Abdurrahman Han
Abdurrahman Han | |
---|---|
Afganistan Emiri | |
Afganistan Emiri | |
Hüküm süresi | 31 Mayıs 1880 – 1 Ekim 1901 |
Önce gelen | Eyüb Han |
Sonra gelen | Habibullah Han |
Doğum | 1844 Kâbil, Afganistan |
Ölüm | 1 Ekim 1901 (57 yaşında) Kâbil, Afganistan |
Defin | Kâbil, Afganistan |
Hanedan | Barakzay |
Babası | Muhammed Afzal Han |
Dini | İslam |
Abdurrahman Han (Peştuca: عبدر رحمان خان) (d. 1844 - ö. 1 Ekim 1901), 1880-1901 arasında hüküm süren Afganistan emiri.
Barakzay hanedanının mensubu olan Abdurrahman Han, hanedanın kurucusu olan Dost Muhammed Han'ın torunu, Muhammed Afzal Han'ın oğludur.
Babası ile amcası Azam Han'ın Dost Muhammed Han'ın yerine geçen kuzeni Şir Ali'ye karşı verdikleri çetin ve uzun süreli iktidar mücadelesinde önemli bir rol oynamıştır. Şir Ali'nin 1869'daki zaferi Abdurrahman'ı Rusya Türkistanı'na sürgüne gitmak zorunda bıraktı. İngiliz-Afgan Savaşı'nın patlak vermesinden bir yıl sonraya, yani Şir Ali'nin öldüğü 1879'a değin Semerkant'ta yaşadı. 1880'de Afganistan'a döndü ve halkı tarafından sevgiyle karşılandı. İngilizlerin bir çözüme yanaşmalarına değin Kuzey Afganistan'da kaldı. Buna göre, İngilizler onu emir olarak tanımalarına karşılık Abdurrahman da dış ilişkilerinde İngilizlere denetleme hakkı tanıyordu. Emir olarak, ülkedeki huzursuzlukları yatıştırıp iktidarını sağlamlaştırdı. 1880-1887 arasında güçlü Gılzay kabilesinin düzenlediği bir ayaklanmayı ve başını kuzeni İshak Han'ın çektiği beklenmedik bir isyanı bastırdı. Ayrıca, Herat'ta üslenerek topraklarına aralıklı olarak akınlar düzenleyen Şir Ali'nin oğlu Eyüb'ü de kesin bir yenilgiye uğrattı.

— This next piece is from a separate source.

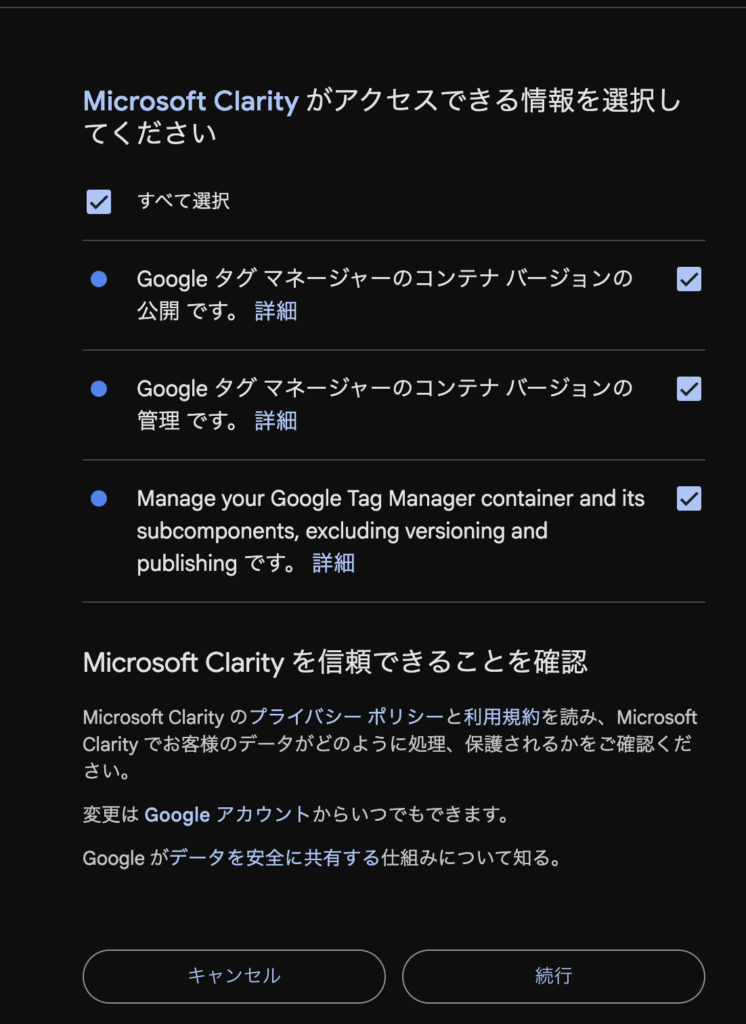Click the コンテナ バージョンの公開 permission description text
Screen dimensions: 746x1024
click(x=385, y=279)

Abdurrahman dönemi, Afganistan'ın Rusya ile olan kuzeybatı sınırını belirleyen anlaşma dolayısıyla da önem taşır. Sir Mortimer Durand başkanlığındaki bir İngiliz heyeti ile 1893'te Kabil yakınlarında yapılan görüşmeler sonucunda varılan anlaşmayla Abdurrahman, Durand hattını sınır kabul ederek, doğu sınırındaki kabileler üzerindeki babadan oğula geçen bazı haklarından vazgeçti.
Abdurrahman, ülkenin yönetim sistemini de yeni bir düzene soktu ve iç reformlar başlattı. Ülkeye yabancı uzmanlar getirtti, savaş gereçleri yapmak için gerekli donanımı ithal etti, tüketim mallarıyla yeni tarım araçları imalatını başlattı ve Afganistan'ın ilk modern hastanesini kurdu. Dağınık bir halka örgütlü bir hükûmet sistemini kabul ettirdi. Hindistan'daki İngilizlerle ve Çarlık Rusyası ile ilişkilerinde dengeyi korudu.